皆がエスカレーターではなく階段を選ぶようになった方法…
まさにファン・セオリーだった…
様々なインフラの発展に伴って世の中はますます便利になる一方で、
その便利さが人々の健康とトレードオフになることも多い。
駅などで地上にのぼる方法として使われる
階段とエスカレーターもその一つ。
多くの人が階段ではなくエスカレーターを利用しています。
健康のためには運動をしたほうがよいとわかっていても
楽をする道があればそちらを選んでしまうものです。
そんな人々のジレンマを解決する一つのアイデアとして、
2009年にスウェーデンのストックホルムにある
ウーデンプラン駅で行われた有名なプロジェクトを紹介します。
どうやったら駅の利用者はエスカレーターではなく階段をもっと使ってくれるだろうか?
この問いにシンプルだがとてもユニークな方法で
多くの人の行動を変えてしまった取り組みとして話題になりました。
エスカレーターではなく階段を選ぶようになった方法
たった1つのアイデアで多くの人の行動を変えてしまった取り組み。
なにやら鍵盤のようなものを階段に設置しています。
その素敵なアイデアとは・・・歩いて奏でるピアノ。
なんと人が階段を踏むたびにスピーカーからピアノの音が流れる仕組みです。
結果、なんと普段より66%も多くの人がエスカレーターではなく
階段を利用するようになったという。
※岐阜駅ビルにもあるそうです!
■実際の動画
■岐阜駅ビルの動画
このプロジェクトを手掛けたのは・・・
このプロジェクトを仕掛けたのは
世界を代表する自動車ブランド、フォルクスワーゲン。
上記の動画はフォルクスワーゲン・スウェーデン社が提唱する
「ファン・セオリー」というプロジェクトの一環として行われた実験。
「ファン・セオリー」とは一言でいえば
「楽しさ」こそが人々の行動を変える一番シンプルで簡単な方法だ、
という考え方のことを指します。
フォルクスワーゲンはこのコンセプトに基づいて
「TheFuntheory.com(ザ・ファンセオリー・ドットコム)」というサイトを2009年に開設し、
どのように人々の行動をその人や社会にとって良い方向へと変えていけるか、
ユニークな実験動画を通じて様々な提案をしています。
フォルクスワーゲンが手掛けた様々な取り組み
どうすれば皆ちゃんとごみをごみ箱に捨ててくれるだろうか?
「公園や道路などの公共スペースではゴミをポイ捨てしてはいけない。」
それは誰もが分かっていることだと思いますが、
それでもポイ捨てがなくならないのはきっと本心では
ごみをごみ箱まで捨てに行くのは面倒くさいと感じている人が少なくないからだと思います。

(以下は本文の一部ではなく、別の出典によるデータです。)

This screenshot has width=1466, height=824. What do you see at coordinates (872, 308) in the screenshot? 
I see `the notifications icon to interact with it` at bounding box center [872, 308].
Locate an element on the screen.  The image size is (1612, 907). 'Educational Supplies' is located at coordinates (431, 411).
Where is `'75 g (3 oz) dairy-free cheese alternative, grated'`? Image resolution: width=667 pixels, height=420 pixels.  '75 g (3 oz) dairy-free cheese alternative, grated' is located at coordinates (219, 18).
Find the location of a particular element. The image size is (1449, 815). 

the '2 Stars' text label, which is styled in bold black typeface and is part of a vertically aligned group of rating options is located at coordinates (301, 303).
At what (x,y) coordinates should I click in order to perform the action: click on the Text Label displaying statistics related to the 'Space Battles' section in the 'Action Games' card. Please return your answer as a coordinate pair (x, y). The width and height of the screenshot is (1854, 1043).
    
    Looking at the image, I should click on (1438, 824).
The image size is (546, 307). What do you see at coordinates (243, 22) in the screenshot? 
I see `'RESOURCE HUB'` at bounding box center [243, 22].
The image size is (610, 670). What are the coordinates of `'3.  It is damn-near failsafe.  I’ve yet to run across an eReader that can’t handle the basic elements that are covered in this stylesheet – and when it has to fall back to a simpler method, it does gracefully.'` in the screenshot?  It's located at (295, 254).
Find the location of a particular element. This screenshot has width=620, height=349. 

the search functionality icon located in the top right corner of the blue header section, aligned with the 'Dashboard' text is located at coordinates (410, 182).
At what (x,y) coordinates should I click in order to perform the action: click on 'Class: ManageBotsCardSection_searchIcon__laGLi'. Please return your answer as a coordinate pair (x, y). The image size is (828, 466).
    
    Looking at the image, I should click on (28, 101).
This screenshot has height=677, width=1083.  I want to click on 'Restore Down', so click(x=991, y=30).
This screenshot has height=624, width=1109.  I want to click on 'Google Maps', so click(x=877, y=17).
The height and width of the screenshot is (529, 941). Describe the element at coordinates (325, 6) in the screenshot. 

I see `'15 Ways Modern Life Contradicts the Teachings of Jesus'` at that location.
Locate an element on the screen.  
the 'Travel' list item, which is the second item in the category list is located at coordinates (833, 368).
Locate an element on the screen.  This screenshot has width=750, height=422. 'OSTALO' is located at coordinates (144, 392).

それなら、「ごみを捨てるという行為を楽しいものにしたらどうだろう?」
そう考えたフォルクスワーゲンはごみ箱にある仕掛けを施しました。
上記のプロジェクトに共通するのは、
「楽しさ」という要素を加えることで
人々の振る舞いをより良い方向へと変えているという点。
TheFuntheory.comで紹介されている取り組みの一つ一つは
とても小さなものかもしれませんが、
フォルクスワーゲンが提唱するファン・セオリーそのものは
より大きな事業やアイデアにも活かせるかもしれませんね。